Time and space were laws, and their concepts were the manner through which they interacted with the world. 

Yet the Great Spirits of Time and Space, and those who held them as their Mythical Beasts, existed above those concepts entirely.

The same applied to all other fundamental laws. 

Rosen likely had some connection to the Great Spirit of Law, while I myself carried only a faint link to the Great Spirit of Nature. 

My true Mythical Beast was a byproduct of three intertwined forces: nature, life, and charity.

I considered summoning it, yet doubted it would contribute much to this battle. 

What mattered now was completing my mission.
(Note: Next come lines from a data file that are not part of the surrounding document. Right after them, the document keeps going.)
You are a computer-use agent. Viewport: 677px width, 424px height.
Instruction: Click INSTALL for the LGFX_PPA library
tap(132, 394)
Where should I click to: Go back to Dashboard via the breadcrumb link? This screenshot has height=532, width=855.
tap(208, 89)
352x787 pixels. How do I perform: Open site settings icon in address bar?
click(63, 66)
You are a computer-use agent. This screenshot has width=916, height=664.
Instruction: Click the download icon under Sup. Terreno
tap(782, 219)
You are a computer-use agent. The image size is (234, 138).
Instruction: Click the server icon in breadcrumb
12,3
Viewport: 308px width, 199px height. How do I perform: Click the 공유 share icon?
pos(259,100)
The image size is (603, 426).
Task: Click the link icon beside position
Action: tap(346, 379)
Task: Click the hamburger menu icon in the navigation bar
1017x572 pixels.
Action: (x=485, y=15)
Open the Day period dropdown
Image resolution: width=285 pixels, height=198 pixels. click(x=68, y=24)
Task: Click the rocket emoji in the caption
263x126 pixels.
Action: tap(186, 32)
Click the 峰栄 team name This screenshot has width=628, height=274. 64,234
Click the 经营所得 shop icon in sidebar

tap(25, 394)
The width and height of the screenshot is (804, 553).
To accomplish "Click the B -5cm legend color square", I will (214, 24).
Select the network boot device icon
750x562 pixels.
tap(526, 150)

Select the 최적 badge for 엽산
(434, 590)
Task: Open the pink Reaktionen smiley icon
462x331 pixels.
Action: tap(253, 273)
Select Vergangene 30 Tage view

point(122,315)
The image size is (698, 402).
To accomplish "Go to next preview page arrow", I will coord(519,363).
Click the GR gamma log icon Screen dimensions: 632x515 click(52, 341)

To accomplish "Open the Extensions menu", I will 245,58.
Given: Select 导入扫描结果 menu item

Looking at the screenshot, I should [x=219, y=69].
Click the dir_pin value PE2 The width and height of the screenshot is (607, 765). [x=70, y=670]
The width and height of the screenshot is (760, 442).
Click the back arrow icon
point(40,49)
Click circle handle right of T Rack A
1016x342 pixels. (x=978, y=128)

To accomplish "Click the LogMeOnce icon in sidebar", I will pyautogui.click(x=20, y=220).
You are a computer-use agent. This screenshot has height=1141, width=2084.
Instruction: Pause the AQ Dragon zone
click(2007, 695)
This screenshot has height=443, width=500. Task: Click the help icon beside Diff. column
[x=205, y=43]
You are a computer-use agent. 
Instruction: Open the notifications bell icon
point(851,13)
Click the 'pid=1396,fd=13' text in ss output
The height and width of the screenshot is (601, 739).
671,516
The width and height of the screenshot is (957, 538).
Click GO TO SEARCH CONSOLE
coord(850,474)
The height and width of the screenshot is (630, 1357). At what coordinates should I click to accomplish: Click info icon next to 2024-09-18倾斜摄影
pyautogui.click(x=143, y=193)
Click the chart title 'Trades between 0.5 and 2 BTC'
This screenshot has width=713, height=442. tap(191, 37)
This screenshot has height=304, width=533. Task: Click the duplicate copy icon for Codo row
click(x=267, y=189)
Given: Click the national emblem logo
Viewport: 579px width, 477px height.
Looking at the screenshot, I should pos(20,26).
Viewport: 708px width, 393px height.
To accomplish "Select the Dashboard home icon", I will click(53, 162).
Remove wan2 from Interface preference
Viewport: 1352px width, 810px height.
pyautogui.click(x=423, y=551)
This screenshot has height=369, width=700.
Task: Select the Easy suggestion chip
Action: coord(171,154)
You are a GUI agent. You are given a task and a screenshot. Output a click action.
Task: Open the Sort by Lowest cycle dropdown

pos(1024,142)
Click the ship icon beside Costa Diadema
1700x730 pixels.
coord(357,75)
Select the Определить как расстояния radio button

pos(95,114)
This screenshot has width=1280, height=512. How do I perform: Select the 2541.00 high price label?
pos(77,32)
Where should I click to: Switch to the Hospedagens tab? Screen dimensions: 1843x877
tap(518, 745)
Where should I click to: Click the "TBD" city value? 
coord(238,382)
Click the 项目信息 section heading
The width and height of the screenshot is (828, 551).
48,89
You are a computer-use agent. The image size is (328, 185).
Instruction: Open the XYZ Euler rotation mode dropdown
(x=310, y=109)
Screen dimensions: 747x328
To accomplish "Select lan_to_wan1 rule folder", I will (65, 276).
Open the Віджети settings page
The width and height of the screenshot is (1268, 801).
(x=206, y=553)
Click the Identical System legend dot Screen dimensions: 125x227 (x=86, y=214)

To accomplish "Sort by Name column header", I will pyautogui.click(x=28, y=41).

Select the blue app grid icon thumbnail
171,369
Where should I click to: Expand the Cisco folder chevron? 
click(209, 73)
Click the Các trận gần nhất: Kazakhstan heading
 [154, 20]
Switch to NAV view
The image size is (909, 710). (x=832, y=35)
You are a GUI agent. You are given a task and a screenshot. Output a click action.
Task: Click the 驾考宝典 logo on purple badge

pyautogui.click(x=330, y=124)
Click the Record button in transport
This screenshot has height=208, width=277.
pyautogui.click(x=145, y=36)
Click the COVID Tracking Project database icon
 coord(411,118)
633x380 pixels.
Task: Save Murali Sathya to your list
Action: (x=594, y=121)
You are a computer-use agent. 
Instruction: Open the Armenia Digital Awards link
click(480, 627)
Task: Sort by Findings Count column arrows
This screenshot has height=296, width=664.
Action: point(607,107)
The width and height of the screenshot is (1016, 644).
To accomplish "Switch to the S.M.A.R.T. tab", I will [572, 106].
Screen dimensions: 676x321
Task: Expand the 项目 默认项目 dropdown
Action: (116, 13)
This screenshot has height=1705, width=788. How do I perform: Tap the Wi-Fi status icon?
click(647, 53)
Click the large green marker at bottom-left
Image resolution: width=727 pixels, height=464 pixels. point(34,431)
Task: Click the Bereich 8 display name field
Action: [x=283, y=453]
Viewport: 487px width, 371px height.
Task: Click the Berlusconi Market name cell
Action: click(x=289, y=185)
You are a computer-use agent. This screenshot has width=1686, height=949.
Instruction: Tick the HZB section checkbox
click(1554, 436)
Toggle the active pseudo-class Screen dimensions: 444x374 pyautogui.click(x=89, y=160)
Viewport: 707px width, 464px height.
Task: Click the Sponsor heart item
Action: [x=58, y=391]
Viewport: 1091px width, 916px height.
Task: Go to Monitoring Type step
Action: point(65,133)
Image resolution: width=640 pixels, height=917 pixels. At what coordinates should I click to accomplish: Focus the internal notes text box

I would honor that Nicole girl's wish and end them both with my strongest attack.

Stretching out my hands, I shattered the space around us. 

They glanced about in confusion as my body unraveled into pure information, a beacon of raw infons. 

I could reconstruct myself later. Satire attempted to leap forward in time, but her effort failed. 

I had already sealed all three of us within a barrier forged entirely from infons.

Then I unleashed the same spell Rosen had once used to end his own life. 

The difference was that this time, I left the prison before the annihilation struck. 

Before my eyes, space and time collapsed into absolute nullity.

If pure force could not erase her from existence, then I would erase her very information.

Zero time passed between activation and effect. They both vanished from this world once again.

The barrier between physicality and spirituality fell away without warning, and I drifted slowly to the sand below. 

My will bled from me with every heartbeat. 

The creation of a spiritual body, coupled with the erasure of infons, had consumed nearly everything I had left.

Killing only two of them was not enough, but I could not demand more. If I died here, so be it.

With the last reserves of mana, I rebuilt my physical body, reknitting it exactly as it had been before. 

Layer by layer, I applied spiritrons and wove infons into its structure until darkness claimed me.

When I finally awoke, the rough sand pressed against my skin. 

Pain screamed through my stomach as I stared down at trembling hands.

"There it is, you bastards," I muttered, the words spilling like an oath. "The first step to my revenge."